NEW Grade boundary chart
The November 2020 exam session finally provided a clear idea of what the grade boundaries will be like under the 2018 Subject Guide. At last, the senior examiners in each component had a chance to analyse and assess the overall performance under the new system. This meant applying the new Criteria and Grade Descriptors to real student responses to real examination papers in the case of Papers 1 and 2; and to performance in the tasks expected in the Oral Internal Assessment. (By the way, grade boundaries for Oral Internal Assessment are fixed since the task involved in the component doesn't change from one session to another.)
It was thought to be unlikely that there would be any grand change from the kind of grade boundaries that had been normal under the old system (the 'legacy' system, to use current IB jargon). Apart from the introduction of the Listening Comprehension element in the new Paper 2, the rest of the testing mechanisms are virtually the same as the old ones, up to 2019. In addition, the IB holds to the principle of maintaining a certain consistency of standards in the change from one assessment system to another.
... the grade boundaries that emerged from the Grade Awarding discussions in the November 2020 session turned out to be slightly more generous in Paper 1 Writing and Paper 2 Comprehension - and this resulted in noticeably more generous grade boundaries in the final total out of 100. For instance, the bottom mark for a grade 7 was 83%, as opposed to the previous boundary of around 87%.
... the major disruption to normal teaching and examining caused by the COVID pandemic, everywhere, was a significant factor in deciding the setting of grade boundaries. The IB authorities chose to be generous (correctly, in my view) - wherever there wasflexibility about deciding a grade boundary, they went for the lower, more inclusive, figure. Accordingly, the N20 grade boundaries should not be seen as definitive for future exams - as the impact of the pandemic diminishes, and things get back to normal, boundaries will rise slightly, as the usual rigorous standards are applied.
In the meantime, here is a rough chart to help you to convert marks into grades.
NOTE: This is not an official IB chart - just my personal estimation
In all cases here, you can assume that grade boundaries may vary by +1 or -1 ... but for the sake of providing grades during the course, these figures are, I believe, within the range of variation which will apply in the real marking.

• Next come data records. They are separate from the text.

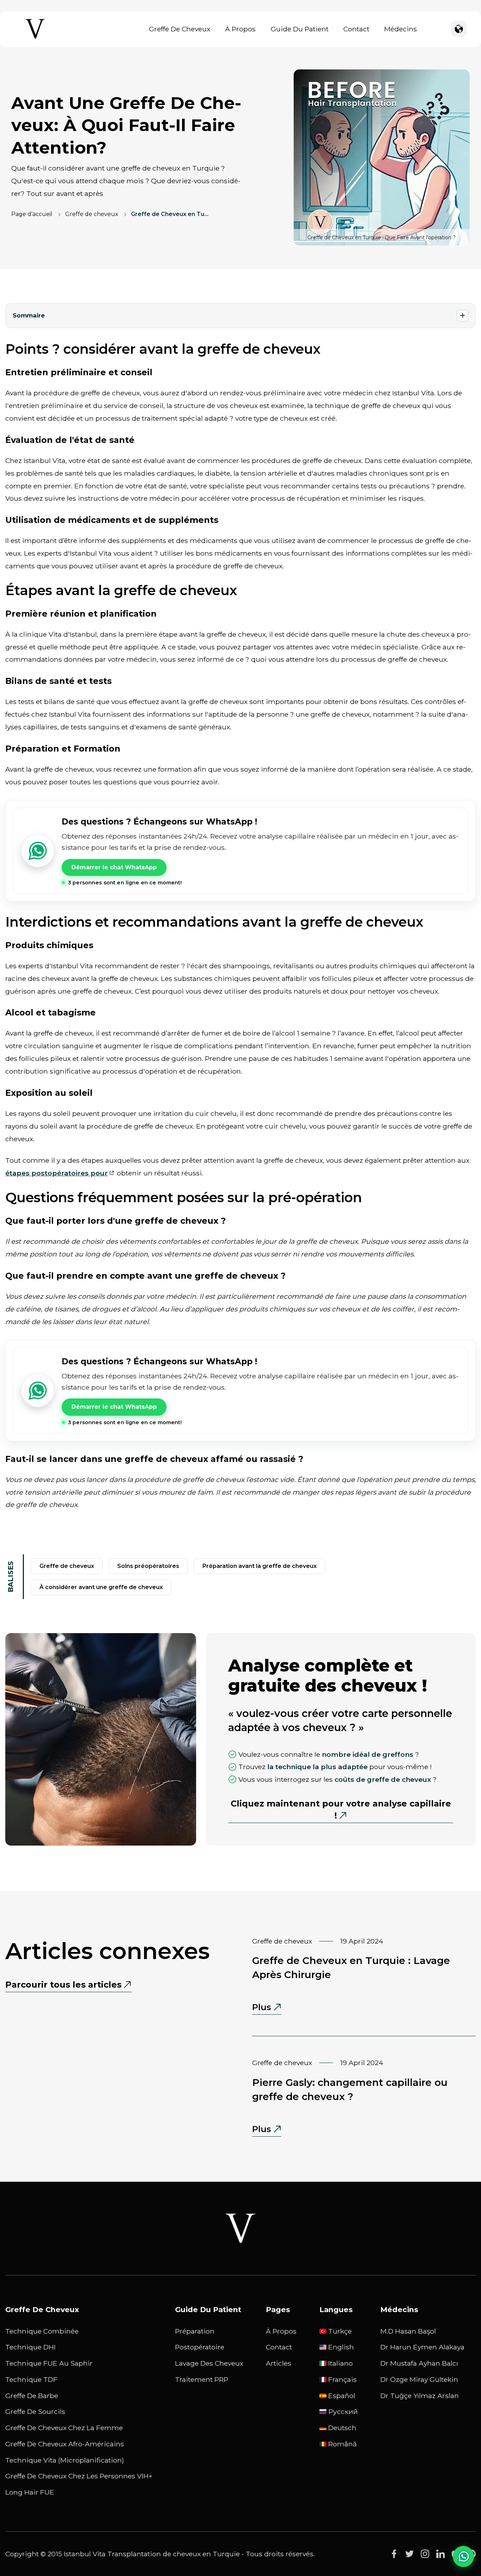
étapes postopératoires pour (56, 1173)
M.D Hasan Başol (408, 2331)
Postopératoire (199, 2347)
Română (342, 2444)
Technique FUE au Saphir (49, 2363)
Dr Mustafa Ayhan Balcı (419, 2363)
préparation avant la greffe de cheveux (259, 1566)
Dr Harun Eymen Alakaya (422, 2347)
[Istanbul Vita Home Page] (35, 38)
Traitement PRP (201, 2379)
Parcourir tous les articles (63, 1984)
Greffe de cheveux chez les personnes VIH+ (78, 2476)
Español (341, 2395)
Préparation (194, 2331)
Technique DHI (30, 2347)
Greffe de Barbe (31, 2395)
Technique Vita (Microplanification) (64, 2460)
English (341, 2347)
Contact (356, 29)
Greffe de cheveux (91, 214)
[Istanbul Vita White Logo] (240, 2228)
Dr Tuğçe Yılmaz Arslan (419, 2395)
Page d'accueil (31, 214)
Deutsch (342, 2427)
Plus (266, 2008)
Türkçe (340, 2331)
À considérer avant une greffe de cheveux (101, 1587)
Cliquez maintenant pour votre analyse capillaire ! (341, 1809)
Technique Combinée (42, 2331)
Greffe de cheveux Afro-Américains (64, 2444)
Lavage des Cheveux (209, 2363)
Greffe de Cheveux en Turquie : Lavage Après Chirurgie (351, 1967)
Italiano (340, 2363)
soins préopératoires (148, 1566)
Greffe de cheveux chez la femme (64, 2427)
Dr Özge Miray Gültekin (419, 2379)
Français (342, 2379)
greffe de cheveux (66, 1566)
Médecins (400, 29)
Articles (278, 2363)
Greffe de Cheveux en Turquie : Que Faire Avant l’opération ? (170, 214)
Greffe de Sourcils (35, 2411)
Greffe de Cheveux (179, 29)
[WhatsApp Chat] (463, 2555)
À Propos (240, 29)
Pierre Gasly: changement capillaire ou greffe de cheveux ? (350, 2089)
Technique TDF (31, 2379)
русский (343, 2411)
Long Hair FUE (29, 2492)
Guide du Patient (300, 29)
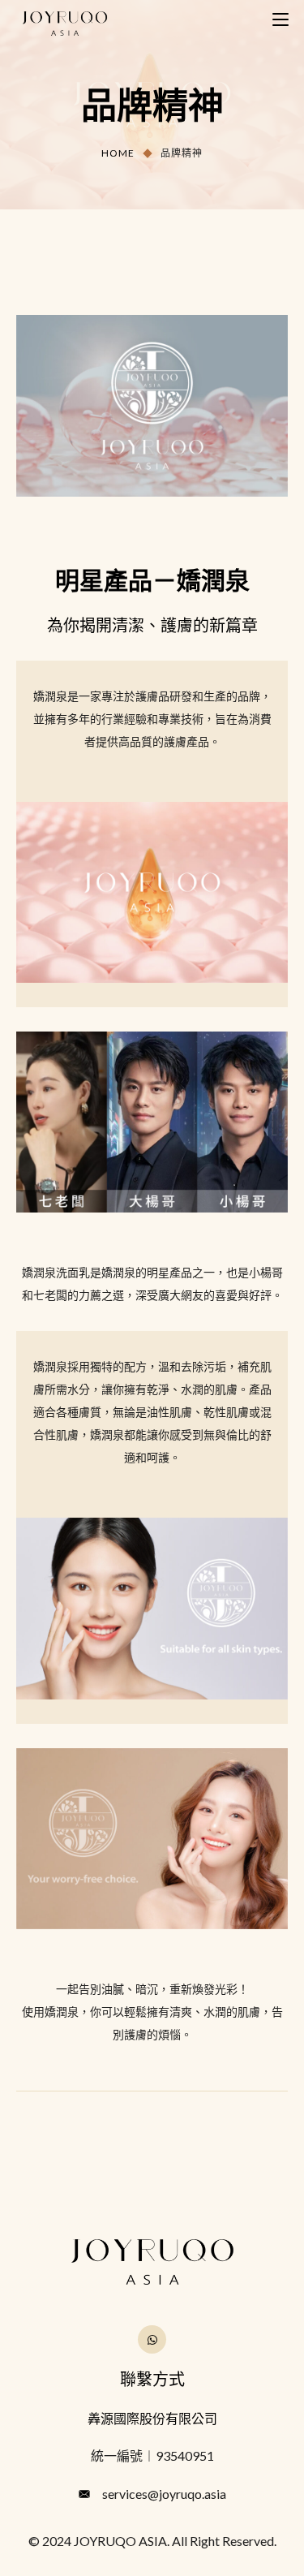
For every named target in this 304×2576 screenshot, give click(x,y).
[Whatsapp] (152, 2339)
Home (118, 153)
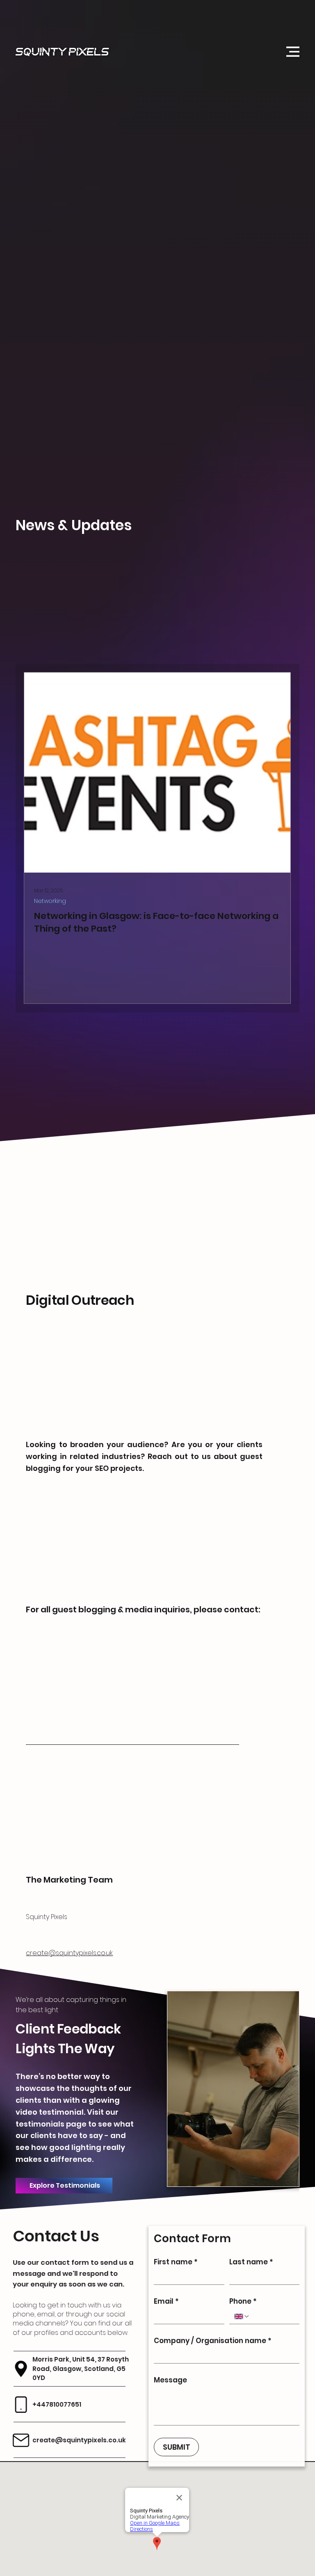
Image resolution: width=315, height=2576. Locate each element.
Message (170, 2379)
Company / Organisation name (213, 2340)
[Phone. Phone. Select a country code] (242, 2315)
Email (166, 2300)
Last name (251, 2261)
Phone (243, 2300)
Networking (50, 901)
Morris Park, (53, 2359)
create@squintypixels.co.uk (69, 1953)
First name (176, 2261)
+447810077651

And let us never forget that the boundaries are notoriously imprecise. The difference between a script which is at the very top of Grade 5 and a script which is at the very bottom of Grade will be very slight indeed ... and very debateable as well! But in the end, in order to have grades, we have to draw lines between grades - and very often those lines are placed on the basis of very tiny distinctions, so tiny that they are barely detectable!
Adjusting for overall percentages
You can use the chart above to calculate how to transform marks into grades for the various different components, thus:-
Paper 1 Writing - the 30 marks column
Paper 2 Receptive skills - overall, the 65 marks column
** Listening = 25 marks column
** Reading = 40 marks column
Oral Interview - the 30 marks column
But... the marks available for each component are not the same as the percentage weighting for each component, thus:-
Paper 1 Writing ... 30 marks > 25%
Paper 2 Receptive skills ... 65 marks > 50%
Oral Interview ... 30 marks > 25%
So... we have to scale the marks mathematically. In two cases, this is simple enough:-
Paper 1 Writing ... divide mark by 6, multiply by 5
Oral Interview ... divide mark by 6, multiply by 5
... but in the case of Paper 2, it is slightly more complicated:-
Paper 2 Listening section ... there are 25 marks, and 25% is allocated for Listening, so do nothing to the mark
Paper 2 Reading section ... there are 40 marks, so these have to be scaled - divide by 8 and multiply by 5...
... then add the two together to give the total out of the 50% allocated for Paper 2
Which is all simple enough, if a bit of a fiddly bore! And remember to round up and round down: the IB only recognises whole numbers, not decimal points or fractions.